*SOURCE EXCERPT:*

━━━━━━

Annual membership for the WYC runs $150 per boat the first year and $100 each subsequent year, and grants each of its (currently) 73 members reciprocal privileges at yacht clubs anywhere in the world. “There are people who join so they have that privilege,” says Starkey. “It’s a pretty nice thing to be able to go [enjoy] the San Francisco or Tiburon yacht clubs.”
In June, the Windjammers host the Southern Crossing, a 23-mile race that draws boats from as far away as the Pacific Coast. With a spinnaker division and a non-spinnaker division, there’s a place for both racing and cruising boats. During the summer, at 6 p.m. on Wednesdays, the club also hosts beer can races, an informal, relaxed style of racing perfect for inexperienced sailors looking to learn.
A hybrid race, the National Ski Sail Championships take place each spring and include a Laser race one day and a ski race at Squaw Valley USA the next. Hauserman has been a participant for 20 years.
“Quite a few people from the Bay Area come up for that one,” he says. “You’ll get a really good sailor that doesn’t know how to ski, or a really good skier that doesn’t know how to sail. It’s all sort of interesting how it comes together.” Although, he adds, “the locals tend to do well.”
Though Tahoe’s racing culture is alive and well, Starkey prefers cruising and camping overnight on his Catalina 25, which he purchased for $200 last year and saved from a life of dormancy in the back of a rental property. He loves anchoring offshore for the Fourth of July or the outdoor concert series on the South Shore, and counts Emerald Bay, Whiskey Cove and Sugar Pine Point, all West Shore anchorages, among his favorites.
“With gas prices now, sailing is the easiest, cheapest form of recreation on The Lake,” says Starkey. “We do raft-ups, overnighters; you get four or five boats tied up together, it’s always a good party.”

━━━━━━

*SUPPLIED MATERIAL:*
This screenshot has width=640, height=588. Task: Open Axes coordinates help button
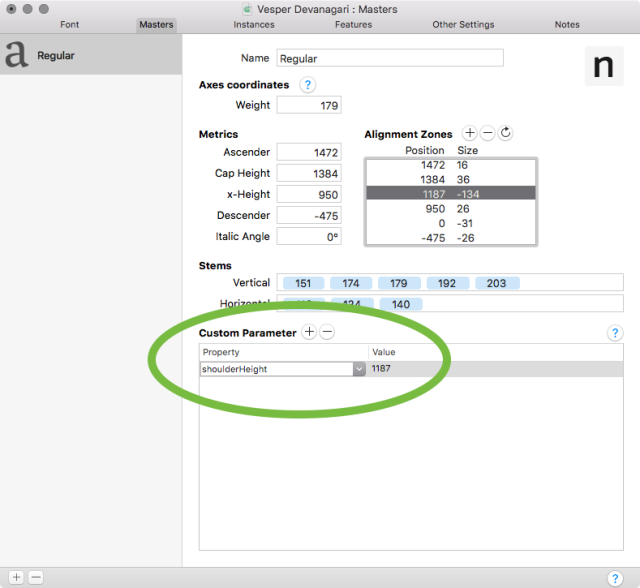[308, 85]
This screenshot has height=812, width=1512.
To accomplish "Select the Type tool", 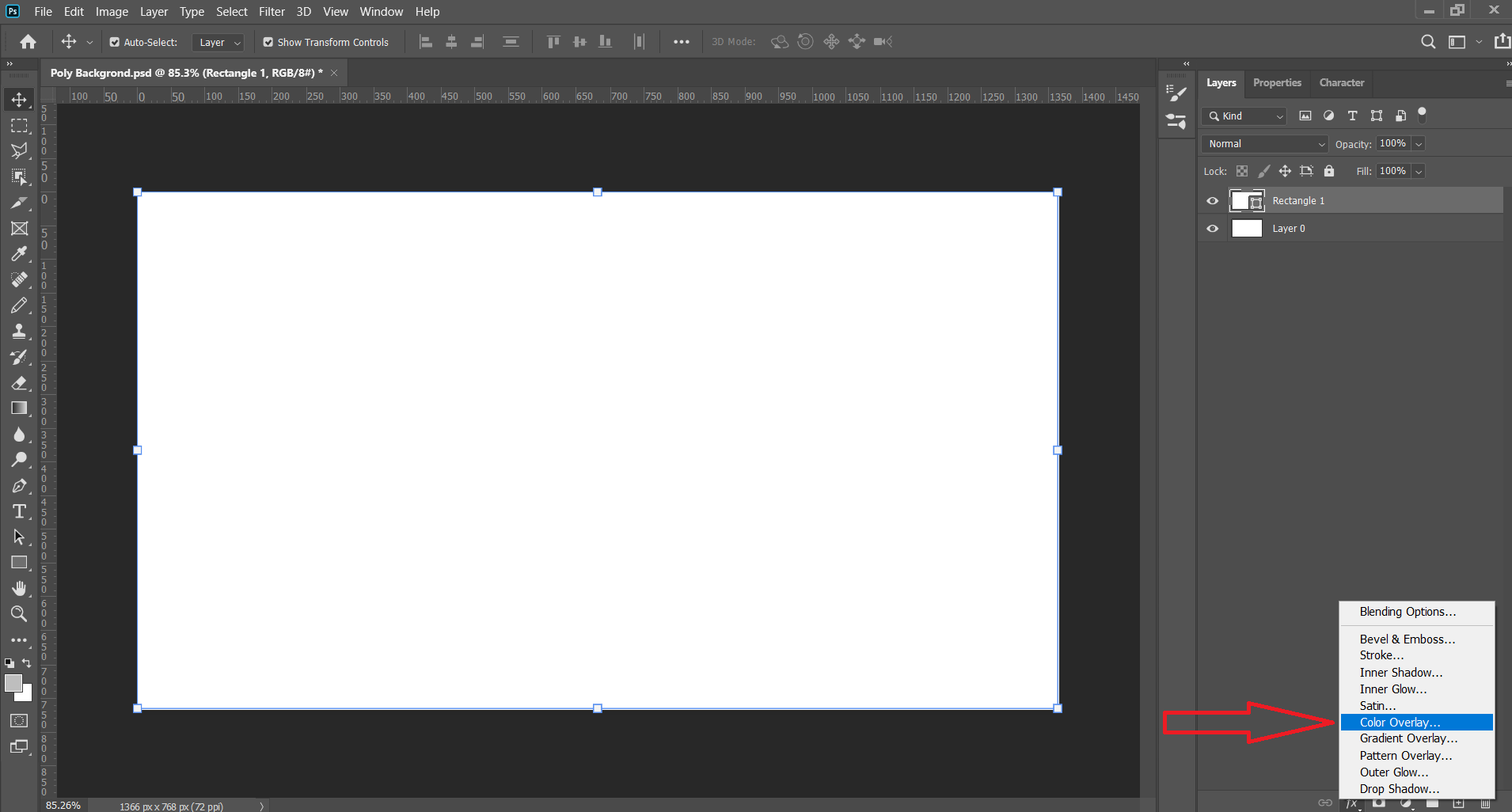I will (19, 511).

━━━━━━

*EXERCISE GOAL:*
Reproduce word for word the passage of the Lake Tahoe sailing text that opens with the words containing "In June, the" and closes with "for 20 years.". The data has no connection to the Lake Tahoe sailing text.

*OUTPUT OF THE EXERCISE:*
In June, the Windjammers host the Southern Crossing, a 23-mile race that draws boats from as far away as the Pacific Coast. With a spinnaker division and a non-spinnaker division, there’s a place for both racing and cruising boats. During the summer, at 6 p.m. on Wednesdays, the club also hosts beer can races, an informal, relaxed style of racing perfect for inexperienced sailors looking to learn.
A hybrid race, the National Ski Sail Championships take place each spring and include a Laser race one day and a ski race at Squaw Valley USA the next. Hauserman has been a participant for 20 years.